2. Use Stata and the data in discrim.dta (on the website) to answer the questions below. Each observation in this sample is a zip code area. There are variables that measure the average prices (in dollars) in the zip code area of various fast food items, along with average characteristics of the people who live in the zip code area. (Descriptions of each variable can be seen in the “variables” window of Stata). The idea is to see whether fast food restaurants charge higher prices in areas with a larger concentration of minorities.
a. What is the average value, minimum value, and maximum value for prpblck in this sample? Describe the meaning of these summary statistics.
b. Consider the following population regression model, explaining the price of an entrée (a burger or chicken sandwich) in terms of prpblck and income:
pentree = β0 + β1prpblck + β2income + u
If there is discrimination against blacks, what will be the sign of β1?
c. Using Stata, estimate the population model in part (b).

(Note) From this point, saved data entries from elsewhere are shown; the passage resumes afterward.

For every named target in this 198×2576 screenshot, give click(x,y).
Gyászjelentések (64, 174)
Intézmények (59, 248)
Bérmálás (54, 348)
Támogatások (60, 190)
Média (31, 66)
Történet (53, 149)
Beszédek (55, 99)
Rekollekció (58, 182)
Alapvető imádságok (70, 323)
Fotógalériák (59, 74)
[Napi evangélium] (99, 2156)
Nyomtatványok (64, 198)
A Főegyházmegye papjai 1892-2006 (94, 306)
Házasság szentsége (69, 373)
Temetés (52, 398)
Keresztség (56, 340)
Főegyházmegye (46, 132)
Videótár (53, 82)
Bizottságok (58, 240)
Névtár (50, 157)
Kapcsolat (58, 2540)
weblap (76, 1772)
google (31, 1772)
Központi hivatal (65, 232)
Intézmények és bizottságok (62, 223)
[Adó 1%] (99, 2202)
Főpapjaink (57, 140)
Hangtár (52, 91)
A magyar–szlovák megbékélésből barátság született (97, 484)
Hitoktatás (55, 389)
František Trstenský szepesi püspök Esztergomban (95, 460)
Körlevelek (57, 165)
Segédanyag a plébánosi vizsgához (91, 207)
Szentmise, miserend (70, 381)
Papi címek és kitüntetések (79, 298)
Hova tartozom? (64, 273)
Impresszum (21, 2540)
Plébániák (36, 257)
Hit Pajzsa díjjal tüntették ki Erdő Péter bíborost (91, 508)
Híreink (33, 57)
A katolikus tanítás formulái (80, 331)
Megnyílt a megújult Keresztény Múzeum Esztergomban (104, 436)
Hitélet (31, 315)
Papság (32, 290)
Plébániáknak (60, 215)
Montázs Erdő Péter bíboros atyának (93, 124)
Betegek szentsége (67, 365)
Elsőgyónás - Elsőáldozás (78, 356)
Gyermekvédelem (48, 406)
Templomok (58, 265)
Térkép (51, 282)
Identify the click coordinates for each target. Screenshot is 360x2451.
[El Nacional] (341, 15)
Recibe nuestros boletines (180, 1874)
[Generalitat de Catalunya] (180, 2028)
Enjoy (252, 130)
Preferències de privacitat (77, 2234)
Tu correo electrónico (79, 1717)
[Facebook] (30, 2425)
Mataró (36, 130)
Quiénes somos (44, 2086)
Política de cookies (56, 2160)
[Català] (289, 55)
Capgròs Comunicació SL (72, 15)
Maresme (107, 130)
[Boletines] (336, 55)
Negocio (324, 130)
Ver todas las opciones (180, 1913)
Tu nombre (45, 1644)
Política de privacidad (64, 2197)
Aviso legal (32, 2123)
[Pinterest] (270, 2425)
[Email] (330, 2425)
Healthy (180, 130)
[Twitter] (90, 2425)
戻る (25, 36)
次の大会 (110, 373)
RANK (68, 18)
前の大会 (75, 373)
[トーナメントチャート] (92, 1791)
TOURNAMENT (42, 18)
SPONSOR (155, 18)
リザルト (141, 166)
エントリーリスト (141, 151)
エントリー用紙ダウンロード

Interpret the estimated coefficient on prpblck. (Note: Your answer should specify the units the variables are measured in. It should not simply say “a one unit increase”. Also, since prpblck is measured on a zero to one scale, the only possible “one unit” increase would be from zero to one. Keep this in mind when you answer this question.)
d. The variable pentree is measured in dollars. Suppose that it had been measured in cents instead. What would the OLS estimate of β1 have been in this case?
e. Now estimate this population model
lpfries = β0 + β1prpblck + β2lincome + β3prppov + u
where lpfries is the log of the price of a small order of fries, lincome is the log of the income variable, and prppov is the proportion of people living in the restaurant’s zip code who are below the poverty line. Note that because the dependent variable and the income variable are both in log form, the elasticity of the price of fries with respect to income is constant.
Based on this regression, what would be the predicted impact on the price of fries of a 10% increase in the median income of the restaurant’s zip code, other things equal?
f. In the poorest zipcode in the sample, prppov is about .42. For the average zipcode, prppov is .07. Based on the results of the model estimated for part e, fill in the blank in the statement below (your answer should include a number):
“Other things equal, the price of fries would be _______________________ in the average zipcode area, compared to the poorest zipcode area”
g. You can calculate the correlation coefficient between prppov and lincome by typing the command “corrprppovlincome”. What is the correlation between these two variables?
h. Estimate the model
lpfries = β0 + β1prpblck + β2lincome + u
You will see that the OLS coefficient on lincome for this model is still positive, but smaller than the OLS coefficient for lincome estimated for part e. Explain why this has occurred.